Rodrigo Rocha Loures explains that the Global Forum Latin America’s (GFAL) proposal is to have “the sustainable development theme become a part of the strategic agenda of business administration courses and to have educational authorities pay the necessary attention to management education with a view to sustainable development.”

Loures illustrates his book with examples of actions promoted in Paraná by the FIEP System, based on the Appreciative Inquiry methodology that highlights positive aspects of reality, proposed by a new awareness and by transforming business education practices.

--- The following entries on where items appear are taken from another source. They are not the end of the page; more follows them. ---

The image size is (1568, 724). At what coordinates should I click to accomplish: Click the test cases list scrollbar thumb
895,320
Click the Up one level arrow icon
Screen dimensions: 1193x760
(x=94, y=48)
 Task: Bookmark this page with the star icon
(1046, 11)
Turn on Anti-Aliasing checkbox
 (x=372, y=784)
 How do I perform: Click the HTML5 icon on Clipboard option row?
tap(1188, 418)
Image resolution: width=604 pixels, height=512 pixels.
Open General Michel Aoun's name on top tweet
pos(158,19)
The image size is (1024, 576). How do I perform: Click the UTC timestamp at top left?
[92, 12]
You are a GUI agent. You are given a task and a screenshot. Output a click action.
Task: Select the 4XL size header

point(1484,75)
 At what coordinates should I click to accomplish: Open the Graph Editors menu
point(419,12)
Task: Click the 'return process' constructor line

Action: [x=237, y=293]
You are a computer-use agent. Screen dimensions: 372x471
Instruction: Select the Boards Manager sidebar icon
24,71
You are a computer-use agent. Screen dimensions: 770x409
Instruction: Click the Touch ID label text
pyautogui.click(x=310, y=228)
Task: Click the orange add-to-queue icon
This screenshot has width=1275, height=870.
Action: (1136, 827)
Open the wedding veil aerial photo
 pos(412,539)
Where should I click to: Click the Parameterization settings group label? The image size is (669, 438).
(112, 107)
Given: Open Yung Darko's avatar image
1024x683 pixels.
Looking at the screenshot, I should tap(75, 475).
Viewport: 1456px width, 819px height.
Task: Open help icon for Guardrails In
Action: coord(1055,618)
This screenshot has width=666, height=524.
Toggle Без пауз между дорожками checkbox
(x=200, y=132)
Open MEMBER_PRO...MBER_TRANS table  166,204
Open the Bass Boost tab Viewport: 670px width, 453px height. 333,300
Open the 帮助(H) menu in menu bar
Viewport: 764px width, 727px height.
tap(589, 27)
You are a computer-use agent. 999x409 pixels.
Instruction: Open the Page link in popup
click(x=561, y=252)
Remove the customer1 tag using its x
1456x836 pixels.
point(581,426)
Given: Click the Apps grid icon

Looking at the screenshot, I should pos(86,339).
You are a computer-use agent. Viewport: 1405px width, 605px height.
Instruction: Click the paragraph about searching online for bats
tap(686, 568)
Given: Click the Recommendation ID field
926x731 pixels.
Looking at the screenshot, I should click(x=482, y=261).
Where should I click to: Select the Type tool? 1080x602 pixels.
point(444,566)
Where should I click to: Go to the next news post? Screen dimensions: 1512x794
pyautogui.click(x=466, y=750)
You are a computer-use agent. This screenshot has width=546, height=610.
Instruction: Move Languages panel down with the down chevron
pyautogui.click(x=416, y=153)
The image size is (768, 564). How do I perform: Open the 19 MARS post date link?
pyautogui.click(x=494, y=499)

In the book, the entrepreneur also describes the experience of creating the University of Industry (Unindus), “a learning and innovation lab for Brazilian industry, where new forms of learning are made easier and widespread, where people are agents of the much-needed transformation in how to organize and manage business companies, projects, and teams.”

According to Rocha Loures, today’s main challenge is to accomplish “interactive relationship between business and academia – and between them and the global context – so that sustainability will become the central and ongoing reference in production and transmission of business management knowledge.”

The book also features a Preface by Claudio de Moura Castro, President of the Advisory Board of Pythagoras College, and one of the most famous education experts in Brazil. It also includes comments and an unpublished essay by Chilean researchers Ximena Dávila and Humberto Maturana, founders of the Matriztico Institute, in Santiago, Chile, in which they develop studies based on emotions as the basis for human collective living.